Exercise instructions
Lines after the one containing "logged in (634, 716)" are to be omitted; print exactly each line from the start of the records up to and including it.

Source material
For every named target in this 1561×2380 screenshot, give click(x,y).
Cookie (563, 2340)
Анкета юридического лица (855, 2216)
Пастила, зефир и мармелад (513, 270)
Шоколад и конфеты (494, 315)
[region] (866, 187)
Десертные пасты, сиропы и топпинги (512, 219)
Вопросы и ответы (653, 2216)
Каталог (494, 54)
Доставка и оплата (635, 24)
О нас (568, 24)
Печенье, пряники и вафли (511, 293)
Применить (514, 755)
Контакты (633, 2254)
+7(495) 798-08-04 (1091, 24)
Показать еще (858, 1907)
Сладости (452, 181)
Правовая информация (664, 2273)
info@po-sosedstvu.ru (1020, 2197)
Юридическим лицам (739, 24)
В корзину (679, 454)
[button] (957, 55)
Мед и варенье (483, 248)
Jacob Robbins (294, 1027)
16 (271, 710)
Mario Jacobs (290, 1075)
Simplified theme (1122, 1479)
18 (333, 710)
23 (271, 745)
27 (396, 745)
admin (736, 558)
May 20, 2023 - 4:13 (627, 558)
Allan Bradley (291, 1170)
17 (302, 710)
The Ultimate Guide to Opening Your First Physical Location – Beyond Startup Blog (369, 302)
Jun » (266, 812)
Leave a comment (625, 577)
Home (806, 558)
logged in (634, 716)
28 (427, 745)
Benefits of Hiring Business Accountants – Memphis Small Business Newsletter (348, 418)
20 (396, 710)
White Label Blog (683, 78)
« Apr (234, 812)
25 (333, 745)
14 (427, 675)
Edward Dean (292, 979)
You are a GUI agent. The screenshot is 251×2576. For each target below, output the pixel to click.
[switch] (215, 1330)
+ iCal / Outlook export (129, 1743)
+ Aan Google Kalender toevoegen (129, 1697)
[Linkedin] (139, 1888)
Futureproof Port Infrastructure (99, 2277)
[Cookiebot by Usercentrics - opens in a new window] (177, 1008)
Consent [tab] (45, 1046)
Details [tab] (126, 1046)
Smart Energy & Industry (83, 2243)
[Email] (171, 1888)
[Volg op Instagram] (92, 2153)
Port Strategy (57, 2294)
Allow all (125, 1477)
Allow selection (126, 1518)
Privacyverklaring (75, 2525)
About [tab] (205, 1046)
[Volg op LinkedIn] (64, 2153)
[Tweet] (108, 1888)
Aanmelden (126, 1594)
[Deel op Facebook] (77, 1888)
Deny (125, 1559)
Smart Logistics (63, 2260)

Expected output
For every named target in this 1561×2380 screenshot, give click(x,y).
Cookie (563, 2340)
Анкета юридического лица (855, 2216)
Пастила, зефир и мармелад (513, 270)
Шоколад и конфеты (494, 315)
[region] (866, 187)
Десертные пасты, сиропы и топпинги (512, 219)
Вопросы и ответы (653, 2216)
Каталог (494, 54)
Доставка и оплата (635, 24)
О нас (568, 24)
Печенье, пряники и вафли (511, 293)
Применить (514, 755)
Контакты (633, 2254)
+7(495) 798-08-04 (1091, 24)
Показать еще (858, 1907)
Сладости (452, 181)
Правовая информация (664, 2273)
info@po-sosedstvu.ru (1020, 2197)
Юридическим лицам (739, 24)
В корзину (679, 454)
[button] (957, 55)
Мед и варенье (483, 248)
Jacob Robbins (294, 1027)
16 (271, 710)
Mario Jacobs (290, 1075)
Simplified theme (1122, 1479)
18 (333, 710)
23 (271, 745)
27 (396, 745)
admin (736, 558)
May 20, 2023 - 4:13 (627, 558)
Allan Bradley (291, 1170)
17 (302, 710)
The Ultimate Guide to Opening Your First Physical Location – Beyond Startup Blog (369, 302)
Jun » (266, 812)
Leave a comment (625, 577)
Home (806, 558)
logged in (634, 716)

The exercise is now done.